Stravinsky deplorava a melodia infinita de Richard Wagner, com a qual a música teria perdido o seu “sorriso melódico”. A melodia sem fim, que ao se prolongar indefinidamente não teria também razões para começar.
Alberto Marsicano sintonizava uma estação de rádio cósmica em eterna transmissão, ou às vezes pegava no ar o trem do raga em movimento, e quando saltava os sons prosseguiam viagem, talvez mais contentes pelo êxtase de sua cítara.
E relembrando Borges discorria sobre o Nilo e o Reno, num original desdobramento de imaculadas concepções na corrente; Tom no fluxo de outras águas.

(Mário Montaut)

sábado, 30 de janeiro de 2010

Fata Morgana

O deserto
Transhumana
Morta és...
Fata Morgana

(Mário Montaut)

quinta-feira, 28 de janeiro de 2010

Primavera

A Fé numa tela de Magritte;
(filósofo ateu cujo pensamento está lindamente visível em “A Perspectiva Amorosa”, uma das tantas imagens de suas reflexões).

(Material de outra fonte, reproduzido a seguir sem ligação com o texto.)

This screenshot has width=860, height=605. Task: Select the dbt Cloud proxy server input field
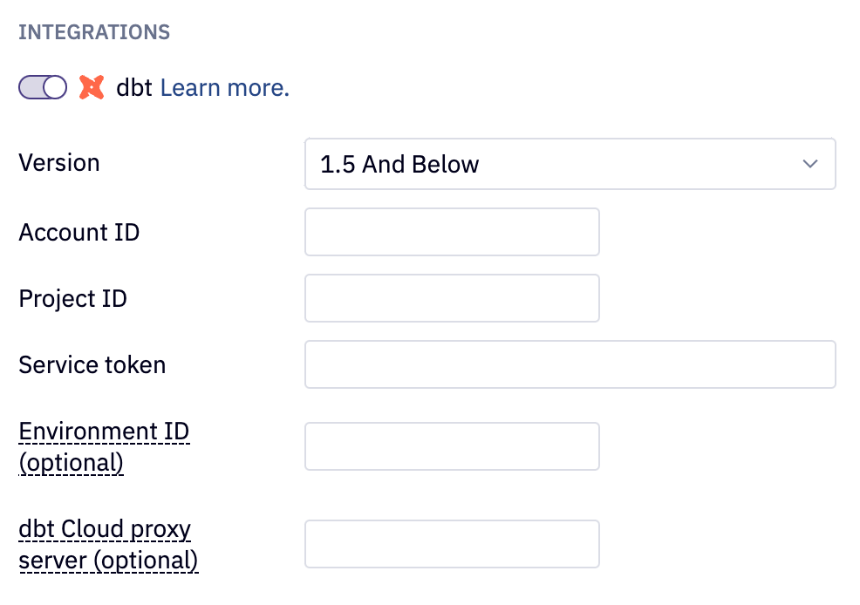click(452, 543)
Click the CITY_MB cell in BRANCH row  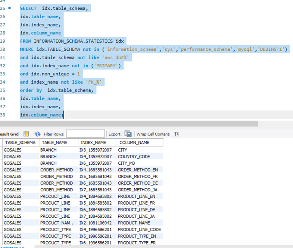(x=127, y=163)
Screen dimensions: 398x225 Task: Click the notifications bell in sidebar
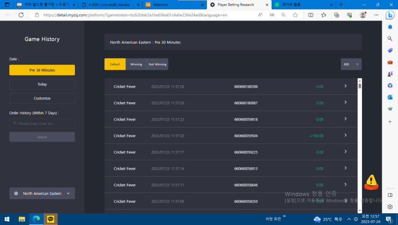pos(390,27)
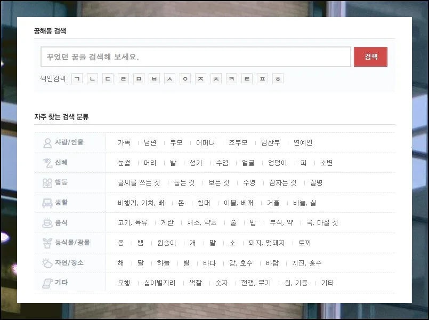Click the dream search text field

tap(196, 57)
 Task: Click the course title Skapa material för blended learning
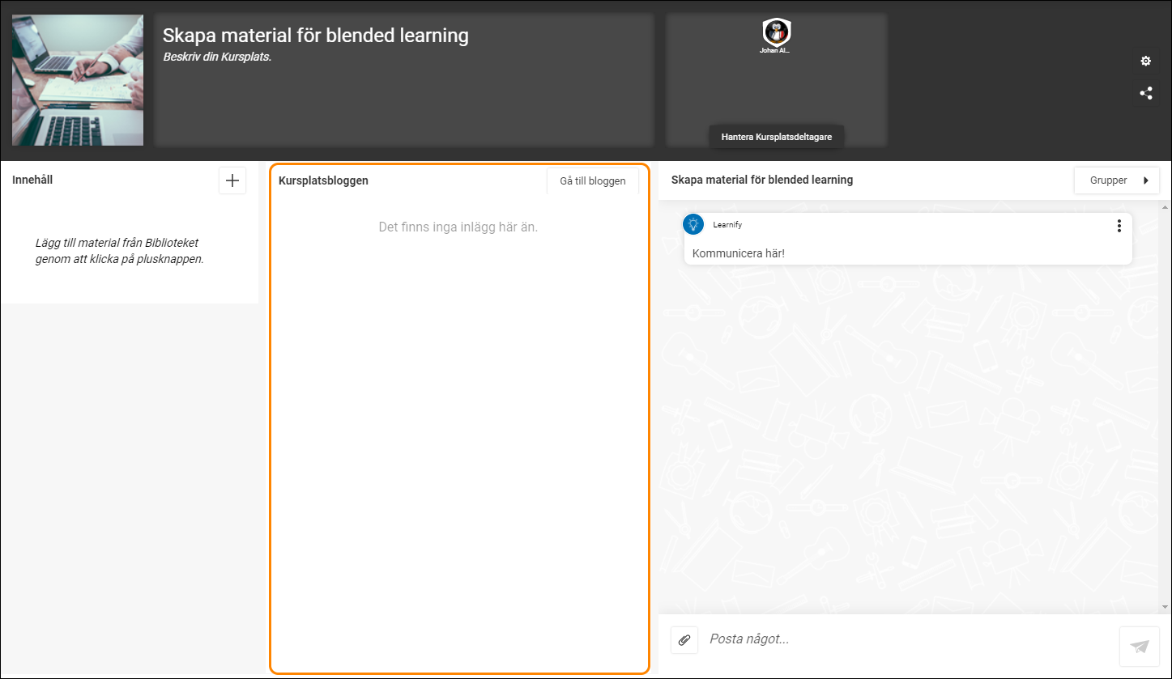coord(316,36)
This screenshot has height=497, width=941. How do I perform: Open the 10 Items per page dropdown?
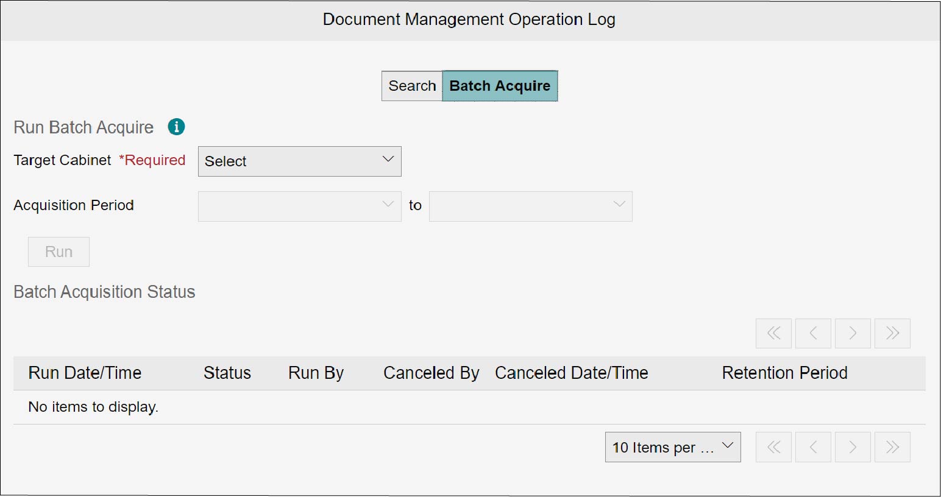tap(672, 447)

A Fé em muitas páginas desses dois irmãos em espírito separados por mera questão de estilo: André Breton e Jorge Luis Borges; homens que não projetaram a Fé no além.

A Fé em “Mind Games”, por John Lennon, esse místico atormentado pelos assédios da Suprema Luz; e que não acreditava muito em Deus;

Em Deus, que talvez já me ronde, buscando também uma pétala de Fé.